Information supplied Start Marker
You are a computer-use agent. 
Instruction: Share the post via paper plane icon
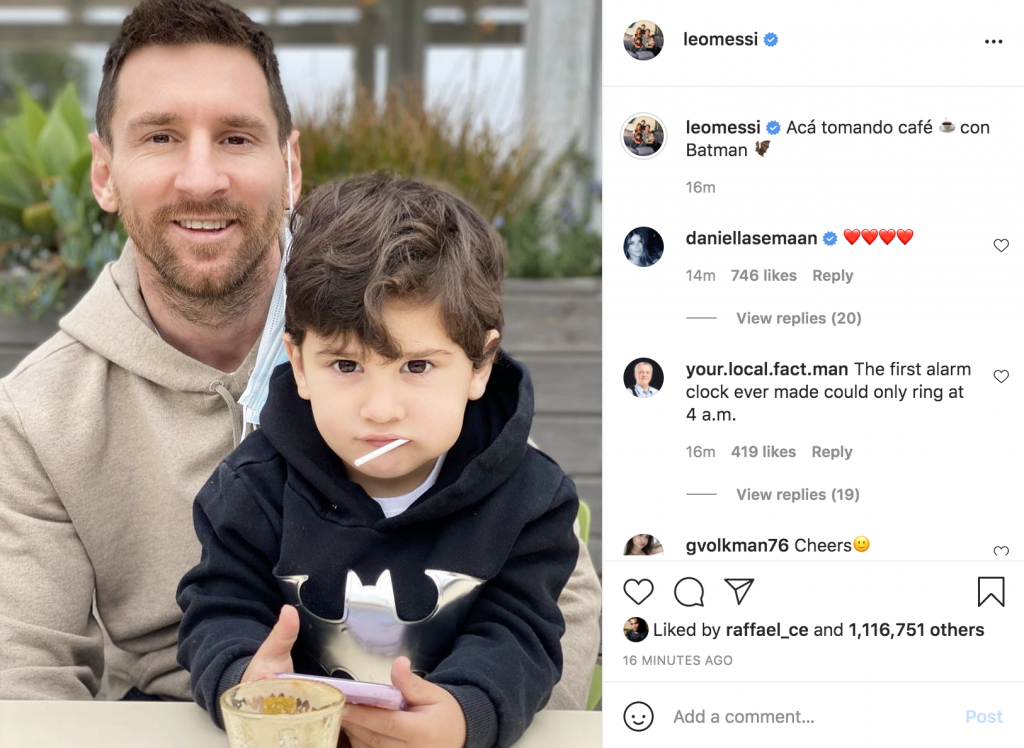739,591
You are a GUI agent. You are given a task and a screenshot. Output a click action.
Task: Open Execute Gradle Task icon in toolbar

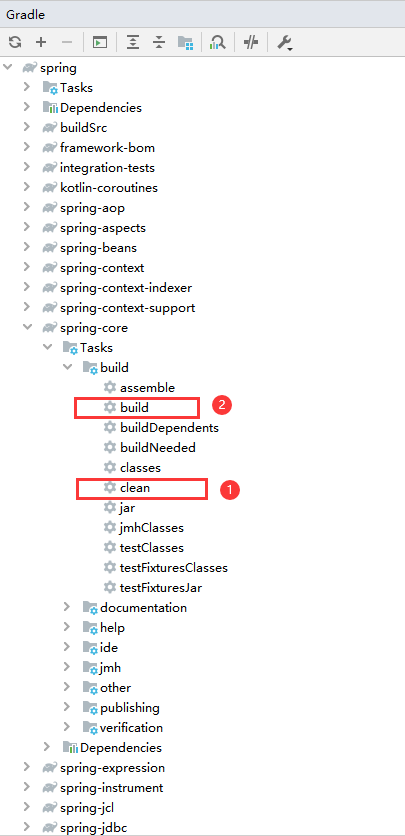pyautogui.click(x=100, y=43)
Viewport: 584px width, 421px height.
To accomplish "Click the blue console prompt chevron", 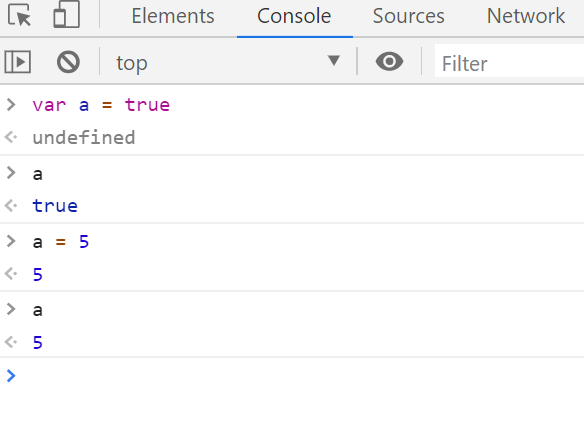I will tap(11, 376).
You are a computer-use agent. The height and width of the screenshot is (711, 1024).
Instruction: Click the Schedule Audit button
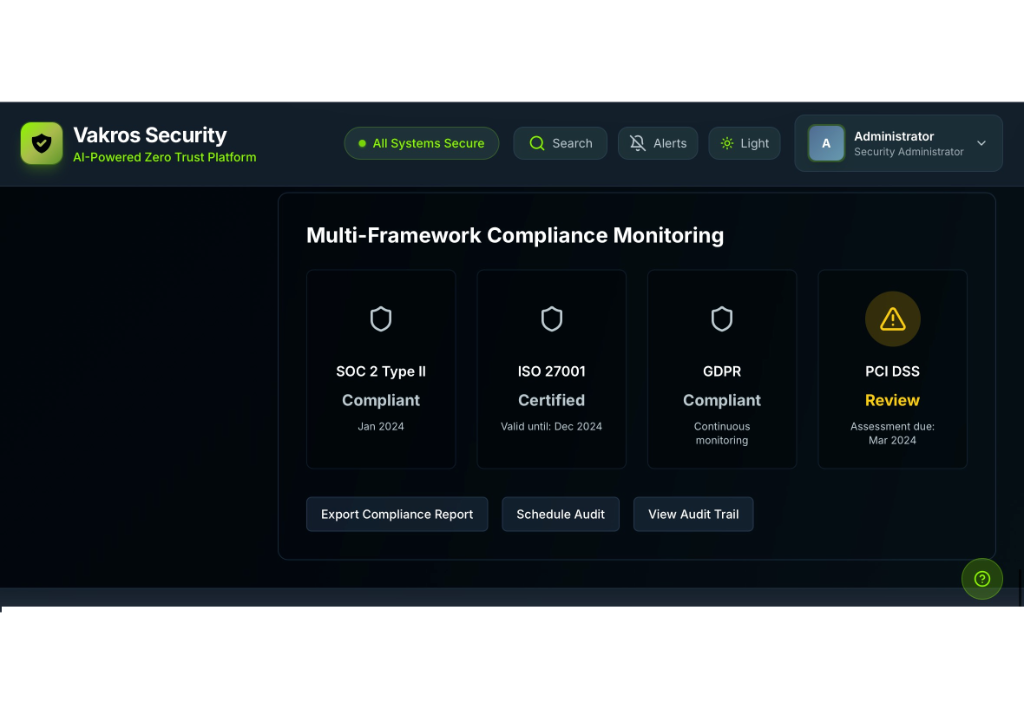pyautogui.click(x=561, y=514)
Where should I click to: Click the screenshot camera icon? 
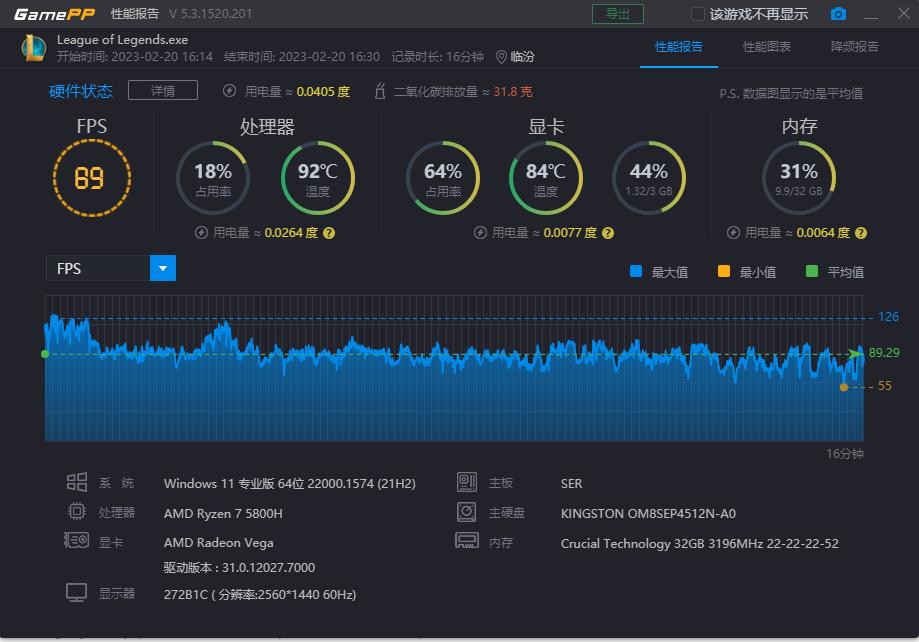pyautogui.click(x=838, y=14)
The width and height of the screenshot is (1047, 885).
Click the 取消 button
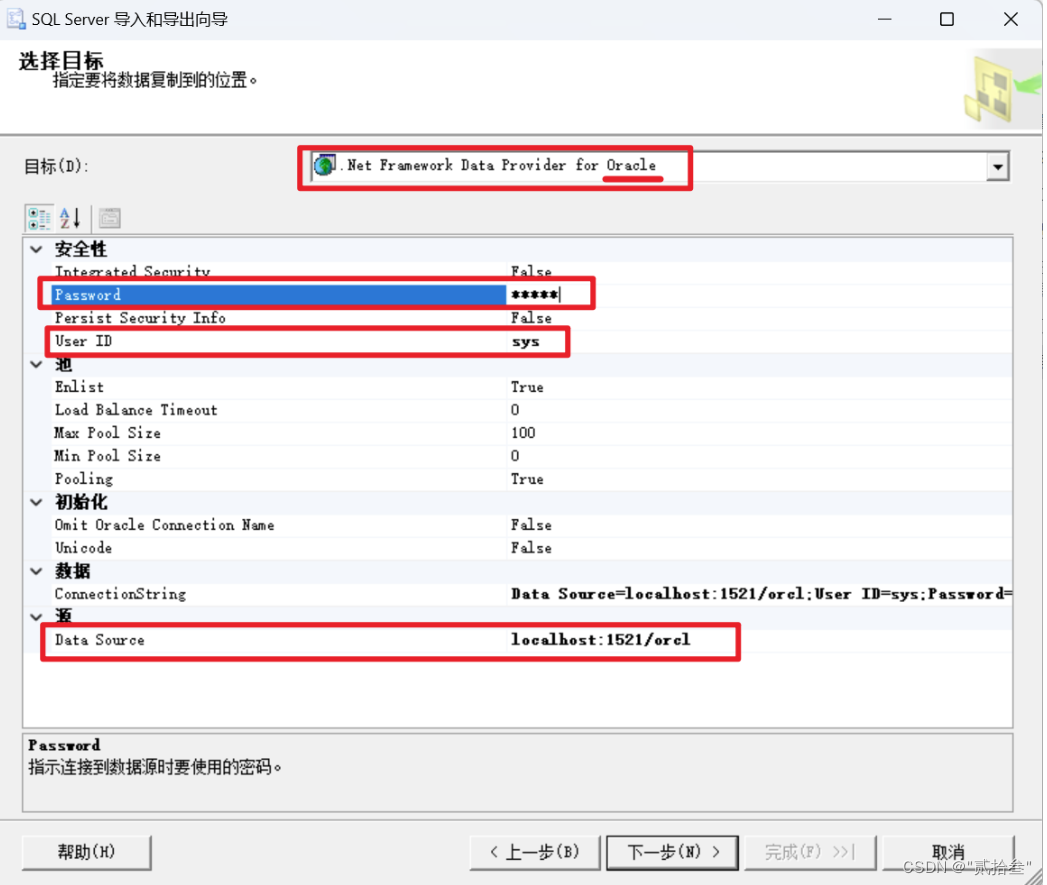tap(947, 852)
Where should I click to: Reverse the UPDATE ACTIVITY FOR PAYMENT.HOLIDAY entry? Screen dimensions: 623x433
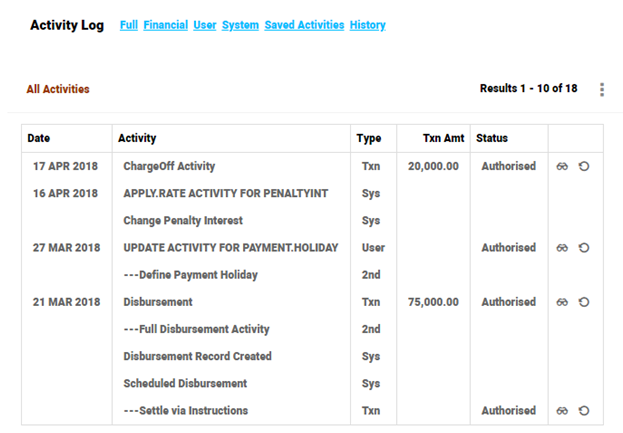(584, 247)
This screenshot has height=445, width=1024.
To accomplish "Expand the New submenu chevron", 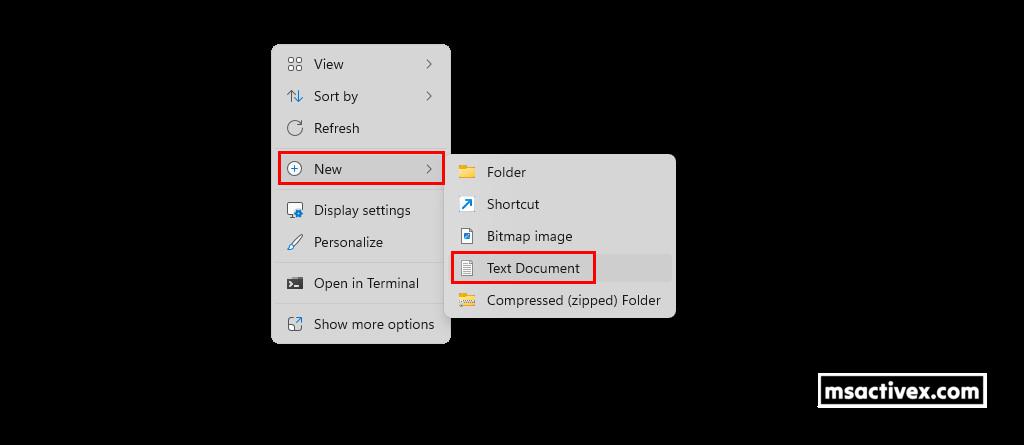I will (429, 169).
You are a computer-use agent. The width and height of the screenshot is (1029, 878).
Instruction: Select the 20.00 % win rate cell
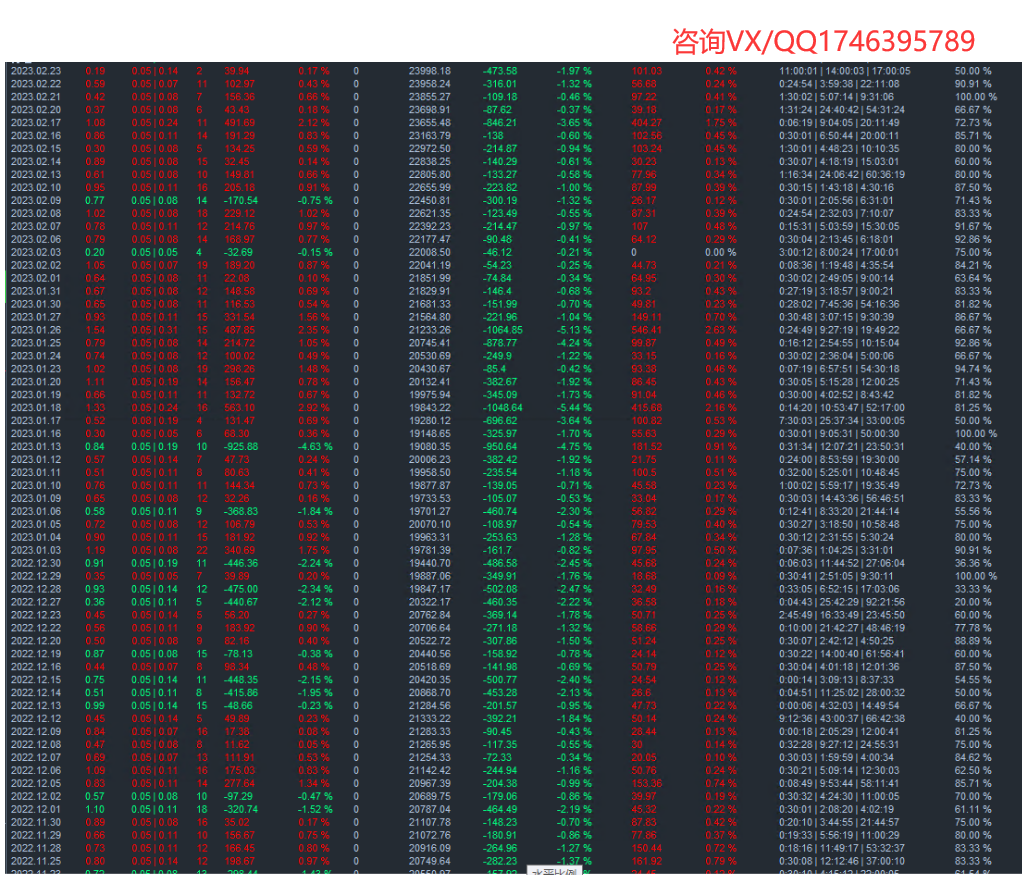point(973,602)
Information supplied End Marker
### Task item
Each line holding "agent" in the records should be copied out.

### Answer
You are a computer-use agent. 
You are a GUI agent. You are given a task and a screenshot. Output a click action.
You are a computer-use agent. The height and width of the screenshot is (711, 1024).
You are a computer-use agent. The width and height of the screenshot is (1029, 878).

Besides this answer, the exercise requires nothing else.